History of The Shanley Building (1935)
Location: 7800 Maryland Avenue
Clayton, MO 63105
Source: Internet search

Harris Armstrong designed this office building which was commissioned by the orthodontist Dr. Leo M. Shanley.
The Shanley building was the first expression of the International style in this part of the country. Its design
won Armstrong a silver medal at the Paris Exposition of 1937, and it is still a building admired by many
architects. Dr. Shanley had been impressed by the modern house displayed at the Century of Progress Exhibition
in Chicago in 1933. While he didn’t want to live in such a structure, he saw its functional potential and
commissioned Armstrong to design his working space. Inspired by the designs of Le Corbusier and Neutra,
Armstrong created a building designed specifically to cope with the problems of the orthodontist. He designed
the furniture, lamps, hardware, light fixtures, and fire tools as well as the structure itself. The building is
characteristic of the International Style, with its undecorated use of projecting and receding cubical masses
and its concrete and glass block. The building was renovated and somewhat altered recently, after it passed
from the ownership of Dr. Shanley’s son, also an orthodontist. It is listed on the National Register and has
received many other honors, but is endangered by the development of downtown Clayton.

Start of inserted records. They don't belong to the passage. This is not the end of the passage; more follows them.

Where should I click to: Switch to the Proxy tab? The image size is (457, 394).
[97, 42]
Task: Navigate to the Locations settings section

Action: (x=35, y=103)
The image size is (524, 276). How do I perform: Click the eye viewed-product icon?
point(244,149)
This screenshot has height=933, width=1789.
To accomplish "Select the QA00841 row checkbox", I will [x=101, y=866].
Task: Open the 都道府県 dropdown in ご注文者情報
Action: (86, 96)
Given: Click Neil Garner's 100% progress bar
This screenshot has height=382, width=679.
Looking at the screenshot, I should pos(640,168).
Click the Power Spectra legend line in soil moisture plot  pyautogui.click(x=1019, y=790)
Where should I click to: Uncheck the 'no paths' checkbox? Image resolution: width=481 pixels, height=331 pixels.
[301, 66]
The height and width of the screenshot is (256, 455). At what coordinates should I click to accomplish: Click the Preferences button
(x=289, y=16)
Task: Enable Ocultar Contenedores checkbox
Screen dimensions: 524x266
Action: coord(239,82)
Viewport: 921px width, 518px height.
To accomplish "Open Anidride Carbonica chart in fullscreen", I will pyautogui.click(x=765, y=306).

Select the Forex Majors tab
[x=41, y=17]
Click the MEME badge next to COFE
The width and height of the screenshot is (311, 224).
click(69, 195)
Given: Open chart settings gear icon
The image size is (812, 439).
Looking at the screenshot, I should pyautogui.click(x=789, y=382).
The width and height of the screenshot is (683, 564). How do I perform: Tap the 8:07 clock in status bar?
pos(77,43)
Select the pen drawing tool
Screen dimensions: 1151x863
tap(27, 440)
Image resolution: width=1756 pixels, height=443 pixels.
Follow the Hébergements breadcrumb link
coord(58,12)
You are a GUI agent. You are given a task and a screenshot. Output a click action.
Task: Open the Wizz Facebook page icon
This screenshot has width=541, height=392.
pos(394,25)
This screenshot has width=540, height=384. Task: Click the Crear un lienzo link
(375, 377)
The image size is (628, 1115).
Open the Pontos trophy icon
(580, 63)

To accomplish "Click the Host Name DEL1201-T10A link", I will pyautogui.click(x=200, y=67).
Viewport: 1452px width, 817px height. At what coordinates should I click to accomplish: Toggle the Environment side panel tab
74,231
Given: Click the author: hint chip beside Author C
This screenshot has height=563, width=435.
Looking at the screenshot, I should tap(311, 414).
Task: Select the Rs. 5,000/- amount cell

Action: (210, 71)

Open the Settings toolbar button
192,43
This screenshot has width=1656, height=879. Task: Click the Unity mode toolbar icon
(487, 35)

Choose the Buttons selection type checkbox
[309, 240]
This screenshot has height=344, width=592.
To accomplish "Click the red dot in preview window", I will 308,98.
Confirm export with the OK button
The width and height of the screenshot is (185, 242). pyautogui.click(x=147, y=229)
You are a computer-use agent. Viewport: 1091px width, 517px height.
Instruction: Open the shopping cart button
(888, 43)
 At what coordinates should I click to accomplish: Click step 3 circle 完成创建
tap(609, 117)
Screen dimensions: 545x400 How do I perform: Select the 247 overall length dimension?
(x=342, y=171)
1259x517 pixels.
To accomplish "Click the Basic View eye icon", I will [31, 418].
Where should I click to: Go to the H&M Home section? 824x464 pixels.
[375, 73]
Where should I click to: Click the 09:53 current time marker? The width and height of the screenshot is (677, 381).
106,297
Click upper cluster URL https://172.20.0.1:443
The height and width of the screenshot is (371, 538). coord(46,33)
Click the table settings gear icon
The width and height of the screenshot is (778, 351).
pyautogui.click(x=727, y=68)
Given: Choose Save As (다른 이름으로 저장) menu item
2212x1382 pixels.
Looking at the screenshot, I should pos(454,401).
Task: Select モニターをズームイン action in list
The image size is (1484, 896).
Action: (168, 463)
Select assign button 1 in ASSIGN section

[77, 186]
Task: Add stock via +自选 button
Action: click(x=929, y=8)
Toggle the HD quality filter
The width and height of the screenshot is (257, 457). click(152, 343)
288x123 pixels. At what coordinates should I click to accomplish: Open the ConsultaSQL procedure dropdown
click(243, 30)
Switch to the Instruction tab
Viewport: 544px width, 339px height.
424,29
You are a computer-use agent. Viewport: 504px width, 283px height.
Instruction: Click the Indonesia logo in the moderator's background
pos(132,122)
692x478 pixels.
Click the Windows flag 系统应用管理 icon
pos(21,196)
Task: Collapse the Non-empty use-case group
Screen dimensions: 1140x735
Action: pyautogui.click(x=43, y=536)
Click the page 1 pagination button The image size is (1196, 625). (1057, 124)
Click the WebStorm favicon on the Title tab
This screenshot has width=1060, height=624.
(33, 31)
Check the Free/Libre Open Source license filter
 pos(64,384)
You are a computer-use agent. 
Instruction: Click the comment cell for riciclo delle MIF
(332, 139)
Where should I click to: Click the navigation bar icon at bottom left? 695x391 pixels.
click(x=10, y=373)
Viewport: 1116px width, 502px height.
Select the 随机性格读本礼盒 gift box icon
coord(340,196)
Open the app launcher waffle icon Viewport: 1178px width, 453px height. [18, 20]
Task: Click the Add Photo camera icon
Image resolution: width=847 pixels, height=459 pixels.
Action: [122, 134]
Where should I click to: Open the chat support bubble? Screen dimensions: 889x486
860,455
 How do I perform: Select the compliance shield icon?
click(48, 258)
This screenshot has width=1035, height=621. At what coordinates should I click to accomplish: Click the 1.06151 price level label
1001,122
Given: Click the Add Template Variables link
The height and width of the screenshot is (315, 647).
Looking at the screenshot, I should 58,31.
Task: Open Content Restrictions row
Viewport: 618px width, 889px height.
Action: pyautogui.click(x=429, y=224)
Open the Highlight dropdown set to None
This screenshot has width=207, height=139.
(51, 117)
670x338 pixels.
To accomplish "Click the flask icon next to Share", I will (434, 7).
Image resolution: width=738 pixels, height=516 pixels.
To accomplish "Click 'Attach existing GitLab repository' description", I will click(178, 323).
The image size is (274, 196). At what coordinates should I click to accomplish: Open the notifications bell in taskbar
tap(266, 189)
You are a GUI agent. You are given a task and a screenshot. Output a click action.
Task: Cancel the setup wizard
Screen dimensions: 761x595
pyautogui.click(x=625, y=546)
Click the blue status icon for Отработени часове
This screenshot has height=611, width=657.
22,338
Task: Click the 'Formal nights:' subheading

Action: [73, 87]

This dentist's office building is one of the earliest Modernist buildings in the St. Louis area. Finished in
stuccoed concrete, it strives to achieve a purity of forms -- absolute, unblemished geometric shapes,
overlapping and intertwining.
The building remains in use as office space today. Architect Harris Armstrong was one of the city's
greatest Modernist designers; several of his buildings still dot the cityscape.